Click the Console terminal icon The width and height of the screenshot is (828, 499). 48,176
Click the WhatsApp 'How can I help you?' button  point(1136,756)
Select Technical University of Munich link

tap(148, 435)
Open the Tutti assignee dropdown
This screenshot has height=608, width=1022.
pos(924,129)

════════════════

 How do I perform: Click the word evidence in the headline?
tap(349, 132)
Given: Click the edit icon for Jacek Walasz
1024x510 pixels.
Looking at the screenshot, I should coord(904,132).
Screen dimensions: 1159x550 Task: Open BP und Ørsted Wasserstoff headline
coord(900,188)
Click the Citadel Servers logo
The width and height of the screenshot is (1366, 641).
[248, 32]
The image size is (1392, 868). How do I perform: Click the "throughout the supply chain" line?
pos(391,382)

════════════════

» TASK ITEM
When a line in the listing has the string "icon" in it, return that line.

» RESULT BELOW
Click the Console terminal icon The width and height of the screenshot is (828, 499). 48,176
Given: Click the edit icon for Jacek Walasz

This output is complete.